L’étude de Wetechcare « L’inclusion numérique un investissement rentable » évalue que pour toucher l’ensemble des publics en demande d’accompagnement, il serait nécessaire de mobiliser plus de 26 000 aidants tout en formant plus de 10 000 acteurs sociaux. Salariés de la médiation numérique, bénévoles dans les associations de quartier, professionnels de l’accompagnement social ou encore services civiques, les options sont nombreuses. Nous avons voulu recueillir le point de vue de plusieurs acteurs clés directement concernés.

 

ENTRETIEN AVEC EMMAÜS CONNECT

Les Cahiers : Vous avez accompagné 32 000 personnes en 5 ans. Comment changer d’échelle et répondre aux besoins de millions de français ?

Emmaüs Connect : Aujourd’hui, nous sommes présents dans 8 villes de France et nous pourrions ouvrir quelques espaces supplémentaires. Toutefois, pour changer d’échelle, nous misons sur le développement de plateformes d’apprentissage en ligne et sur la mise en capacité des accompagnants. Après avoir reçu les publics exclusivement dans nos espaces de solidarité numérique, nous agissons désormais au plus près des publics chez nos partenaires sociaux. Nous formons les professionnels sociaux à l’accompagnement numérique et nous les outillons avec des contenus pédagogiques afin qu’ils développent des ateliers à destination de leurs publics.

A titre d’exemple les missions locales aident les jeunes à prendre en main le numérique dans la recherche d’un emploi et l’accès à leurs droits. De leur côté, les établissements d’hébergement pour personnes âgées dépendantes (EHPAD), favorisent la prise en main du numérique pour aider les séniors à  sortir de l’isolement.

En complément, nous concevons et déployons des plateformes d’apprentissage en ligne, Les Bons Clics et Clicnjob, qui proposent des contenus pédagogiques de formation au numérique et de découverte des services en ligne clés, le tout visant à favoriser l’insertion des publics fragiles.

Enfin notre changement d’échelle passera par la construction d’une communauté d’aidants qui s’engagent sur tout le territoire.
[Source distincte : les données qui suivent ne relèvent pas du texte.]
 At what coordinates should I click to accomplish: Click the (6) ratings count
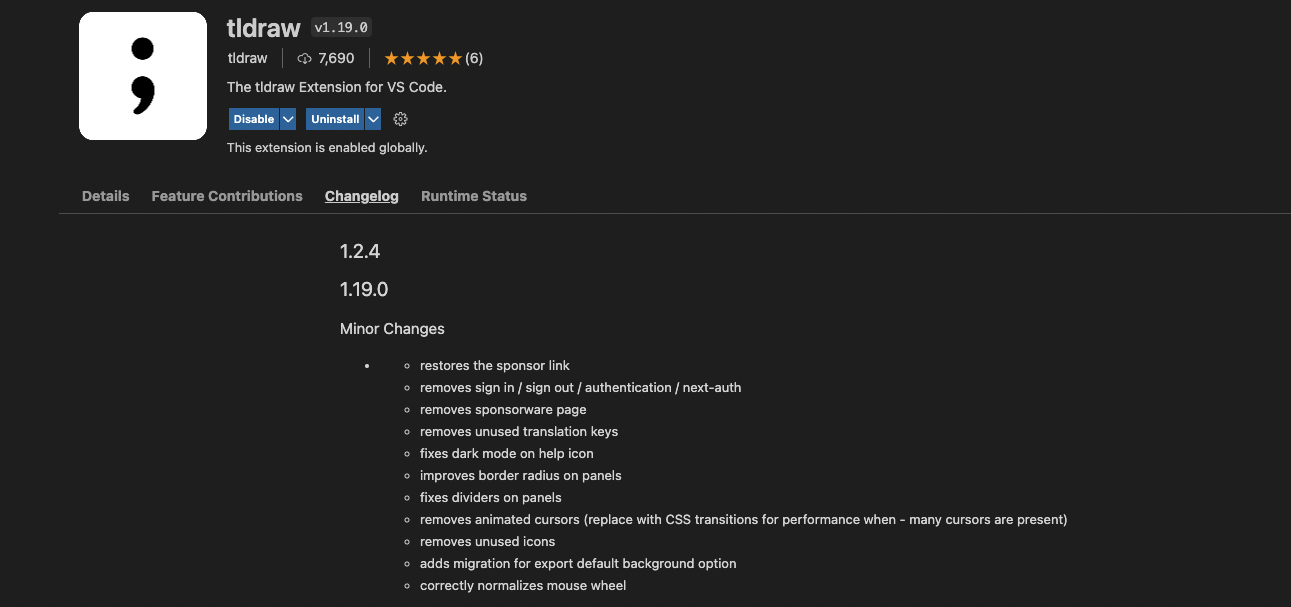473,58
Tous les jours des centaines de bénévoles et de services civiques accompagnent les premiers pas de publics très éloignés du numérique chez Emmaüs Connect et leur rôle est fondamental dans nos actions.
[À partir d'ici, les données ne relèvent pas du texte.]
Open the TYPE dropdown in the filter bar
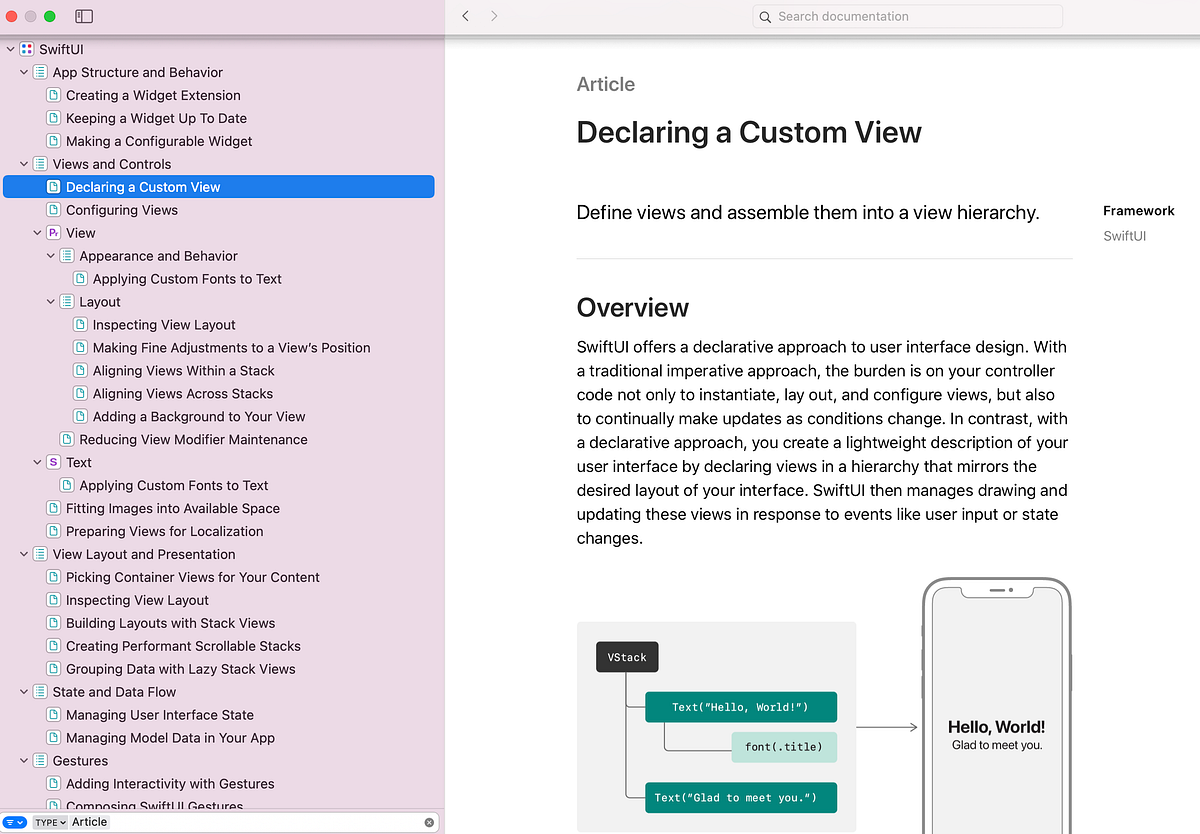Viewport: 1200px width, 834px height. coord(49,821)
LC : L’Angleterre a réussi à mobiliser des centaines de milliers de bénévoles sur ce sujet. Cela vous semble-t-il possible et souhaitable en France ?

Au regard du nombre de français à aider, l’engagement bénévole est un moyen d’agir massivement. L’idée n’est pas de demander aux bénévoles de faire la même chose que des accompagnants professionnels mais bien de prendre en charge les « premiers pas numériques » des publics en difficulté.

 

Le bénévolat fonctionne très bien chez Emmaüs Connect pour autant que l’on soit attentif à leurs besoins de formation et que nous prenions soin de leur encadrement. L’action de nos bénévoles se concentre sur des missions d’accompagnement ponctuelles plus accessibles que des missions de formation qui demandent des compétences avancées et une disponibilité forte.
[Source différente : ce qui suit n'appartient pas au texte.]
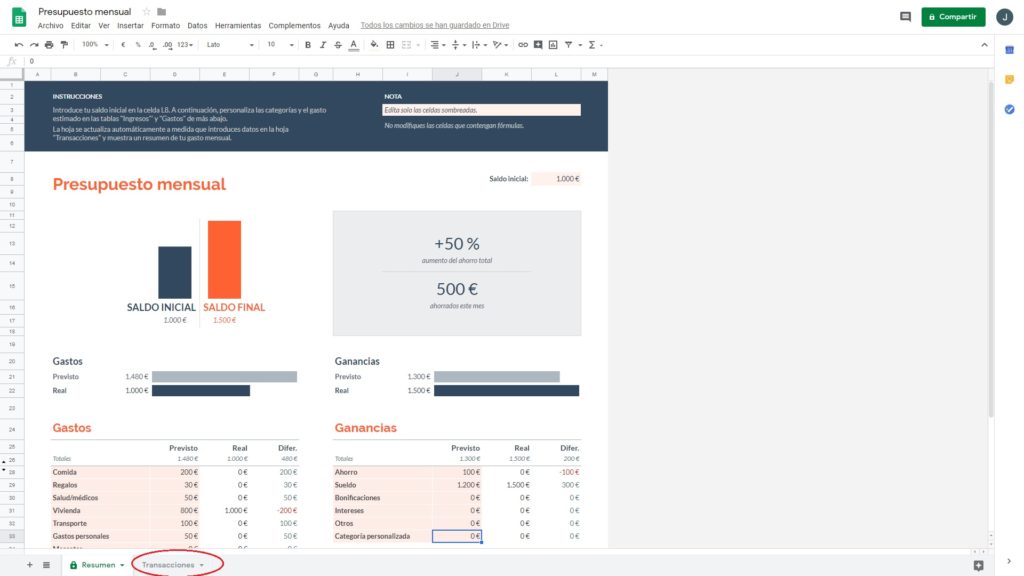Star the Presupuesto mensual document
This screenshot has height=576, width=1024.
146,11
Monter un programme national de recrutement d’aidants numériques bénévoles nécessite un plan de formation bien défini, accessible facilement et qui garantisse une qualité d’accompagnement homogène. Une autre exigence serait l’animation des communautés d’aidants en lien avec les acteurs locaux dans les territoires.

Nous ne voyons rien d’impossible à s’inspirer de cette initiative britannique pour autant que l‘on sache l’adapter à notre contexte national. Nous pouvons déjà le faire à l’échelon local, nous travaillons en ce sens.